◆ **What you need to do**
Rewrite the data below, swapping "sidebar" for "side panel" and changing nothing else. Leave out the pictures.

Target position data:
● ● ●

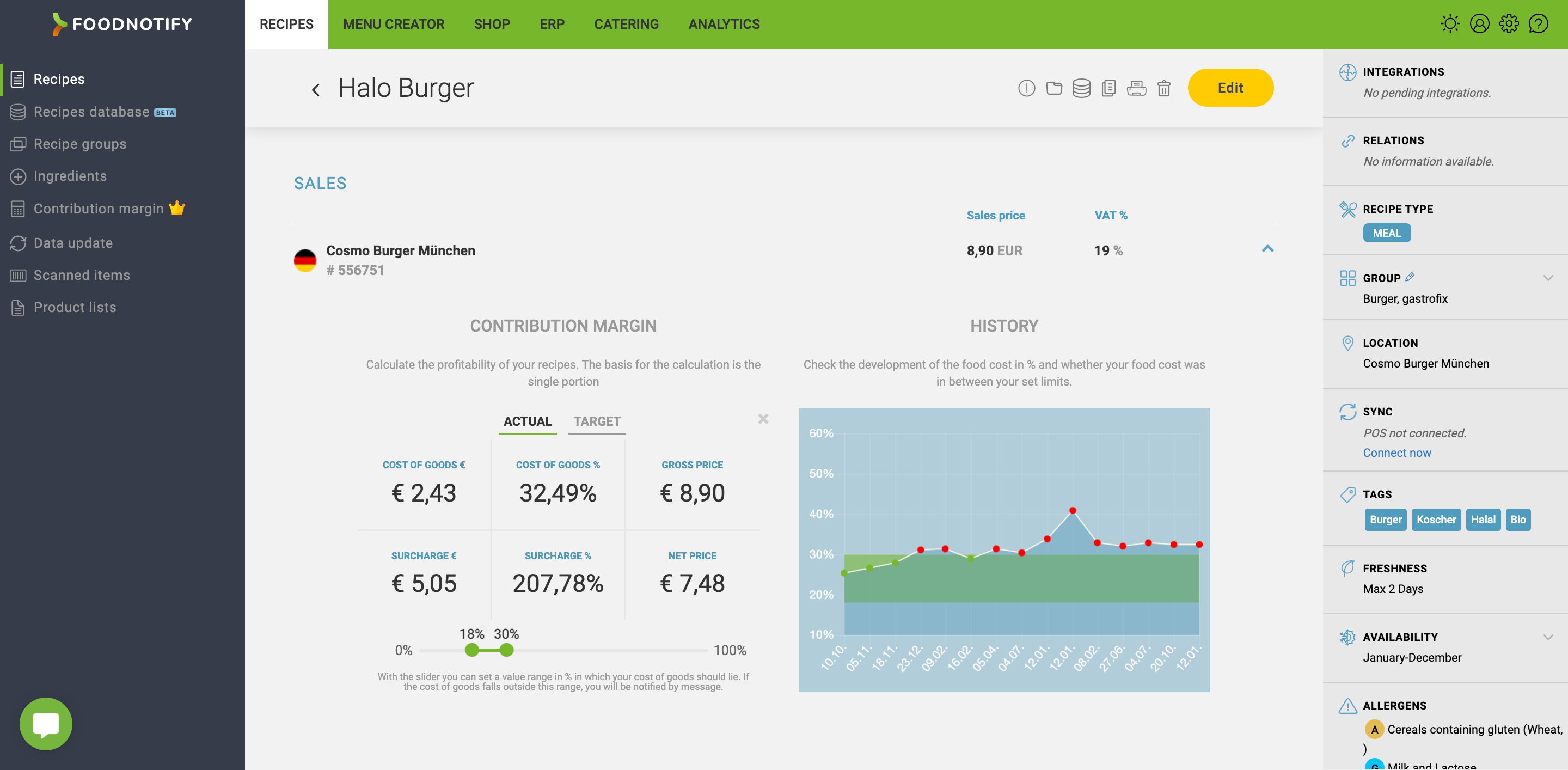Switch to the MENU CREATOR tab
Viewport: 1568px width, 770px height.
click(x=394, y=24)
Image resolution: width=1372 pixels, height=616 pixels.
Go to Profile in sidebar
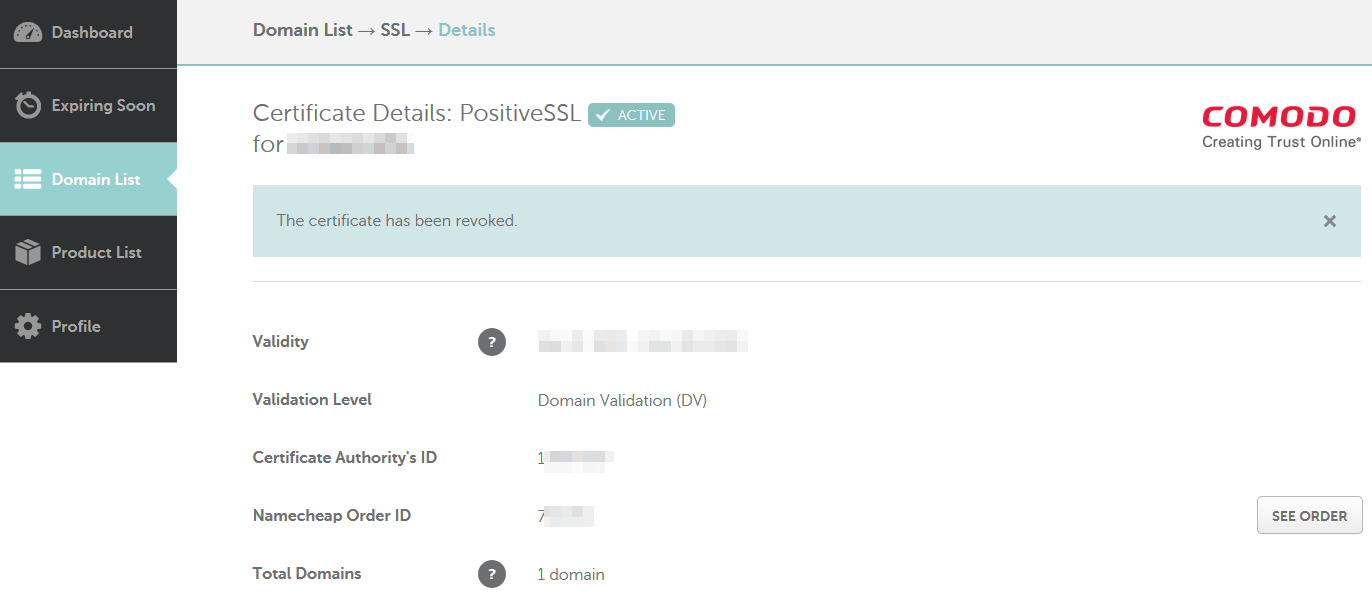[x=88, y=326]
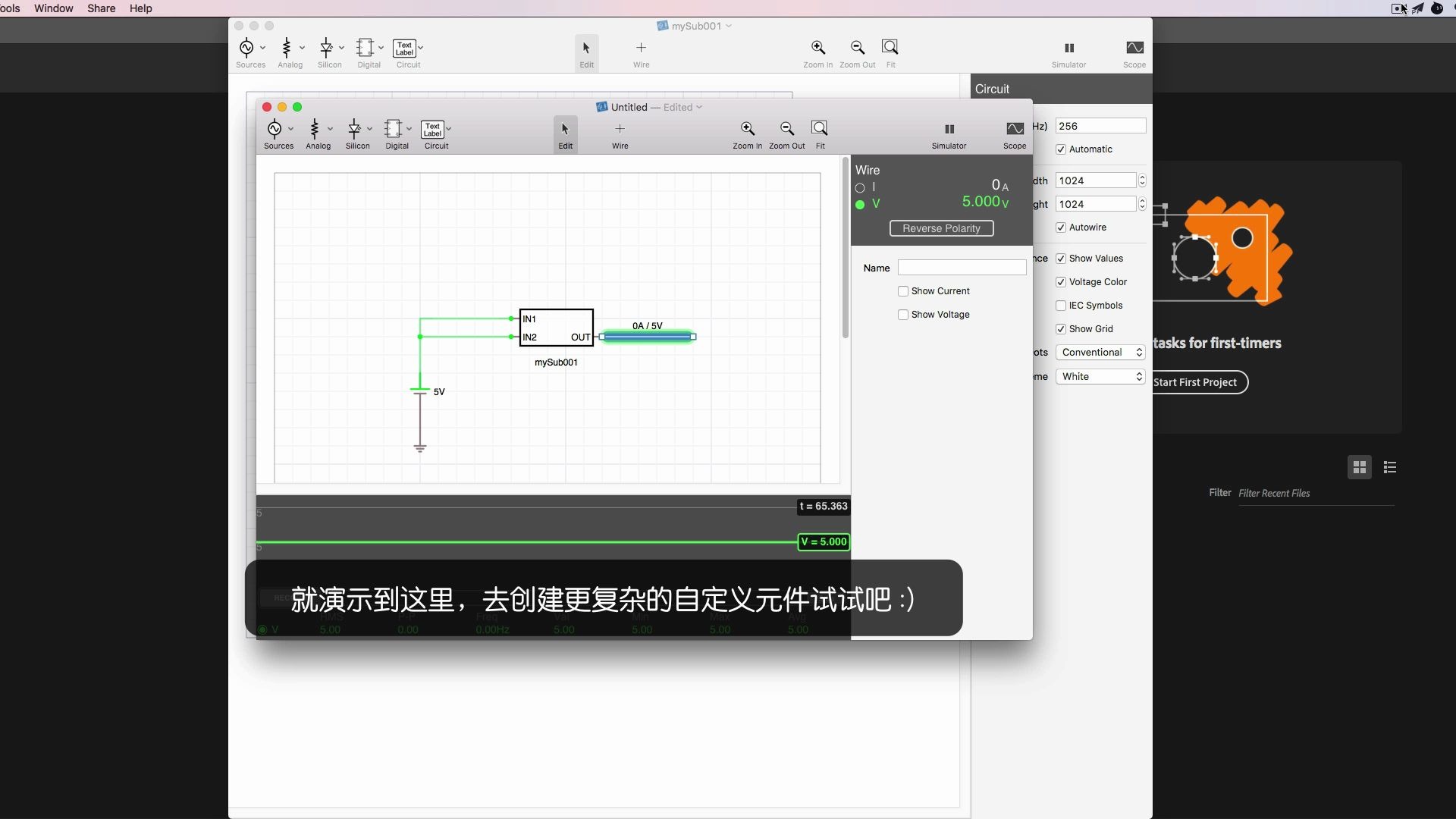Open the Help menu
Screen dimensions: 1456x819
tap(140, 8)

● ● ●

◆ **Complete response**
Switch to the MENU CREATOR tab
Viewport: 1568px width, 770px height.
click(x=394, y=24)
Image resolution: width=1372 pixels, height=616 pixels.
Go to Profile in side panel
[x=88, y=326]
Open the Help menu
Screen dimensions: 1456x819
tap(140, 8)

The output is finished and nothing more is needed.